En un instant, mes rêves d'ingénieur ou de comptable se sont évanouis.
En un instant, j'ai été arrachée à mon lit sous la menace d'une arme, battue et forcée de rejoindre les rangs des innombrables personnes connues dans le monde entier comme étant exploitées physiquement et sexuellement.
Je n'oublierai jamais le jour où j'ai été forcée de devenir l'esclave sexuelle d'un homme de plusieurs années mon aîné.
Je n'oublierai jamais la nuit où j'ai été violée, où l'on m'a arraché de force ma virginité.
Je n'oublierai jamais la peur et la douleur que j'ai endurées en accouchant sans assistance médicale.
Je n'oublierai jamais le jour où j'ai reçu des coups de bâton si violents qu'il m'a fallu des semaines pour guérir.
Je n'oublierai jamais les marches forcées, où j'ai vu des centaines de personnes mourir de soif et de faim.
Je n'oublierai jamais que j'ai failli mourir au cours de l'une de ces marches.
J'ai vu les visages des personnes tuées, leurs jambes enflées et déformées. J'ai supplié Dieu de les rejoindre dans la mort.
J'ai pu m'exprimer et partager mon histoire avec courage parce que j'ai eu la possibilité de retourner à l'école.Victoria Nyanjura Un jour, mes enfants et moi avons échappé à la captivité. Mon père, un Africain fort et fier, m'a accueillie avec des larmes de joie. L'organisation non gouvernementale World Vision - mon premier contact avec une ONG après mon échappée - m'a témoigné de la gentillesse.
J'avais déjà deux enfants à charge lorsque je suis retournée au lycée à l'âge de 22 ans.
J'ai été très heureuse de recevoir une bourse pour faire des études supérieures à l'Université de Notre Dame aux États-Unis. Aujourd'hui, je suis diplômée d'université. L'éducation m'a permis de comprendre, pour la première fois, le véritable sens de la justice.
=====
** Consignes **
**1)** D'après le témoignage, à quel âge la femme qui raconte est-elle retournée au lycée ?
**2)** Poursuivez le témoignage sur la captivité et le retour aux études à partir de sa dernière phrase.
Les entrées ci-dessous forment un matériau à part, sans lien avec le témoignage.

Entrées du jeu de données
=====
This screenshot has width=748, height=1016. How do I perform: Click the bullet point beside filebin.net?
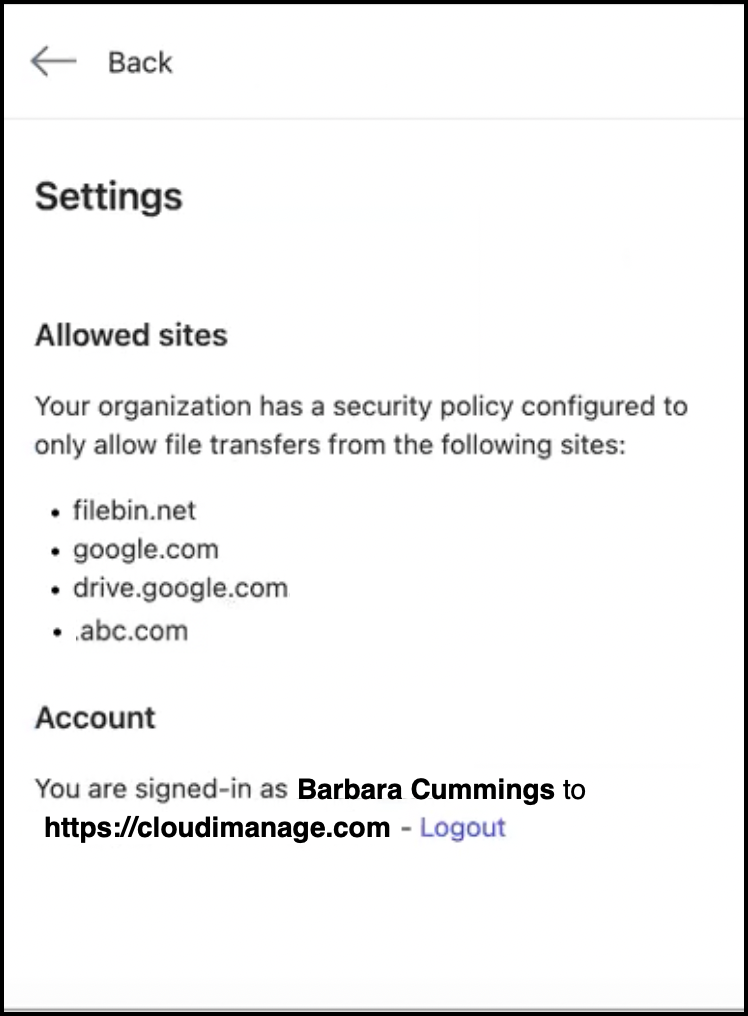(55, 513)
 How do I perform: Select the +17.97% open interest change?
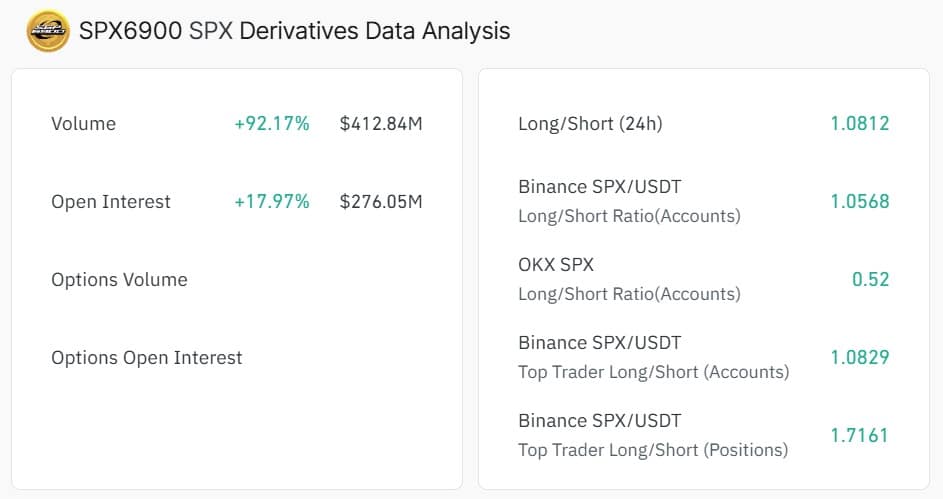(272, 202)
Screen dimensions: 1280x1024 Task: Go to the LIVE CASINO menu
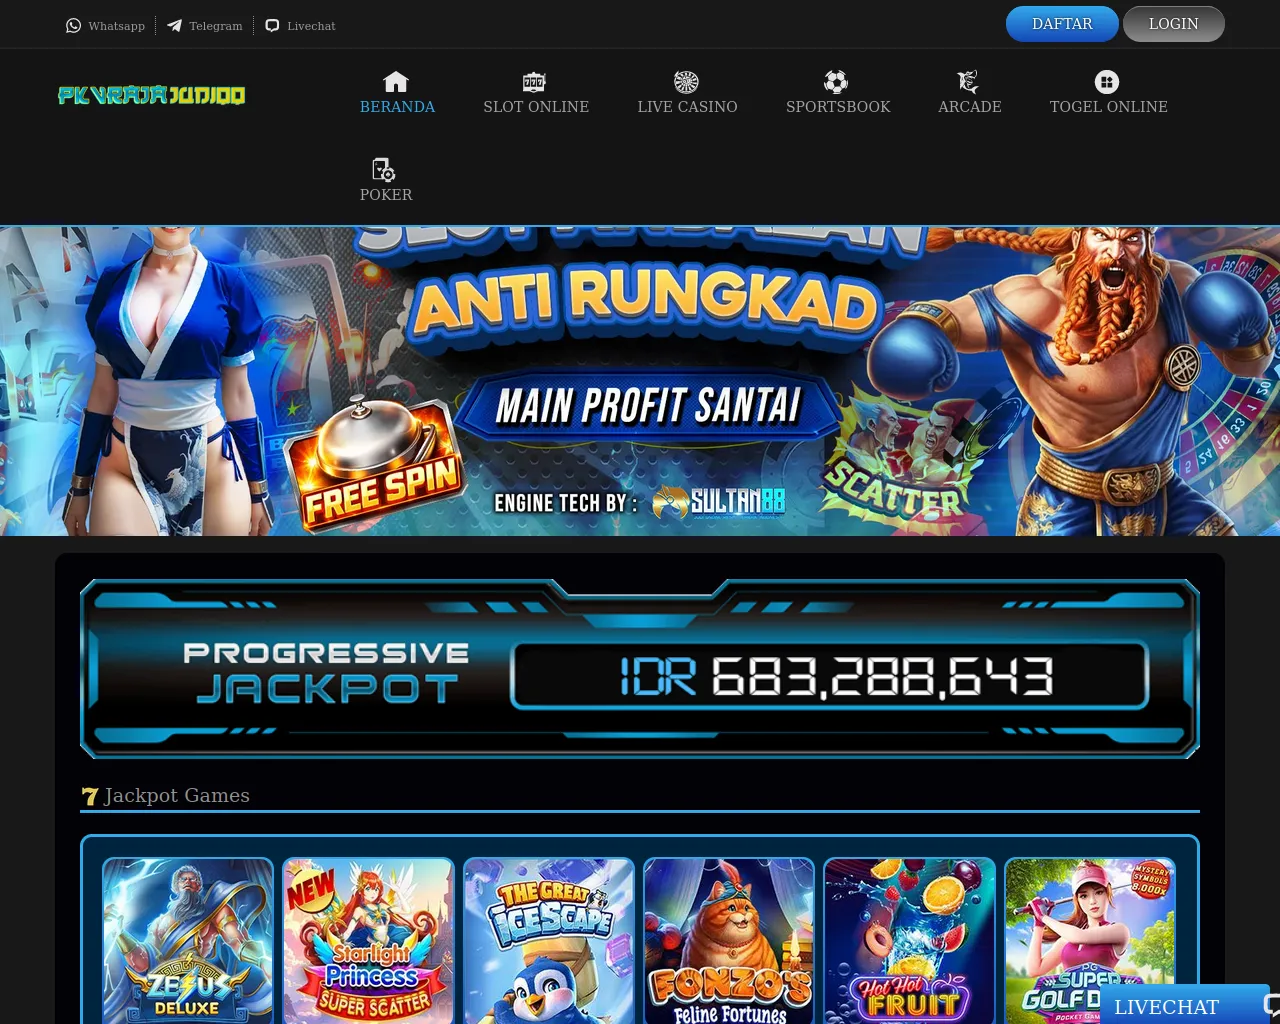tap(687, 107)
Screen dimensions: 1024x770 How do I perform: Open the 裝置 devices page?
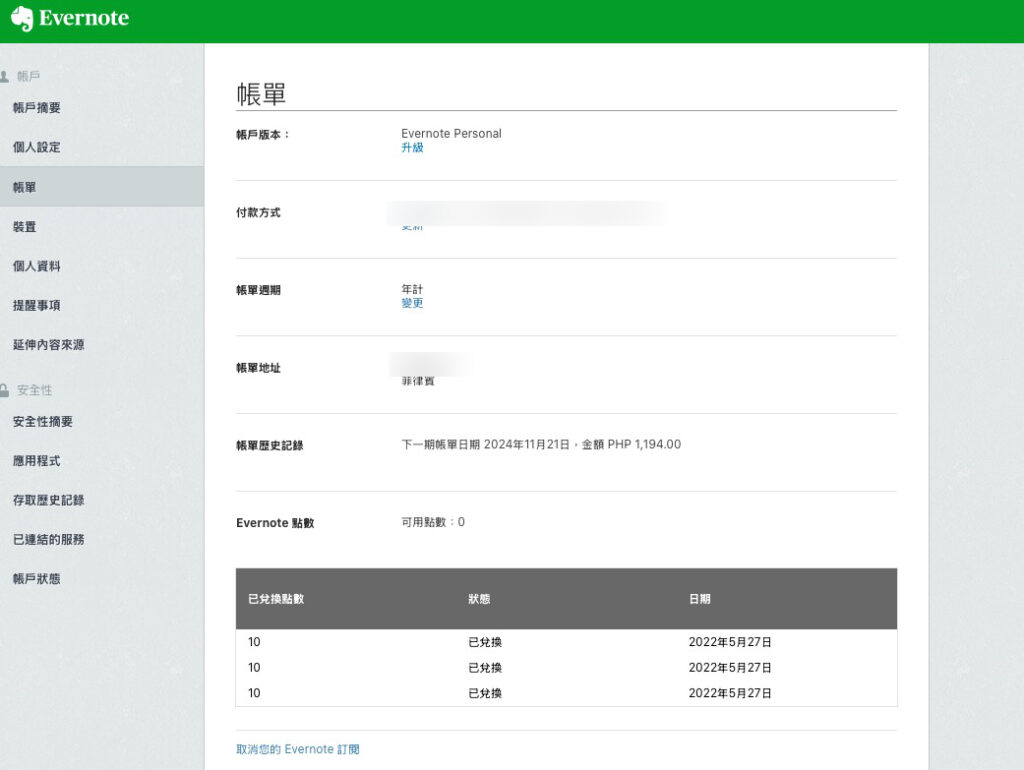(26, 226)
=====
** Réponses **
**1)** À 22 ans.

**2)**
La guerre fait partie de mon histoire. C'est là que j'ai connu des horreurs terribles et indicibles. Mais je ne suis pas ici pour m'attarder sur ces choses. Je suis ici pour parler du pouvoir rédempteur de la justice.
J'ai récemment été nommé président du Conseil d'administration du Fonds de contributions volontaires des Nations Unies (UNVTF) pour 2024. C'est un grand honneur de pouvoir servir et répandre l'espoir, en utilisant mon expérience personnelle de survivante pour aider d'autres personnes comme moi dans le monde entier.
J'ai traversé beaucoup d'épreuves et j'ai survécu, et j'ai un message pour les jeunes d'Afrique : Rappelez-vous que tout est possible si vous décidez de le faire. Notre avenir et celui des générations futures dépendent de votre capacité à façonner l'avenir.
L'action collective, c'est la force, alors embrassez-la et gardez-la jalousement. Pour mettre fin à la violence, en particulier à l'encontre des femmes et des jeunes filles, l'éducation est essentielle.
Si j'ai pu m'exprimer et partager mon histoire avec audace, c'est parce que j'ai eu la possibilité de retourner à l'école. J'ai reçu le soutien de ma famille, j'ai eu accès aux soins de santé et j'ai pu m'occuper de mes enfants. D'autres survivants n'ont peut-être pas bénéficié de ce soutien. Tout en nous attaquant à la violence, nous devrions également répondre aux besoins holistiques des survivants, tels que l'éducation, l'émancipation économique, les soins de santé et l'élimination de la stigmatisation.
"Les femmes qui se réinventent... sont capables de changer les règles et la qualité des relations, transformant même les structures sociales. Elles sont capables d'apporter la paix là où il y a conflit, de construire et d'entretenir des relations là où il y a haine, de rechercher la justice là où prévaut l'exploitation de l'homme par l'homme", déclare le Compendium de la doctrine sociale de l'Église catholique.
Ceux qui militent en faveur de l'autonomisation des survivants de la violence doivent être soutenus par la société dans son ensemble. De nombreux défenseurs locaux sont issus des rangs des survivants ; les soutenir est donc une question de justice.
Ne laissez pas le passé définir qui vous êtes ; servez-vous-en plutôt pour façonner l'avenir.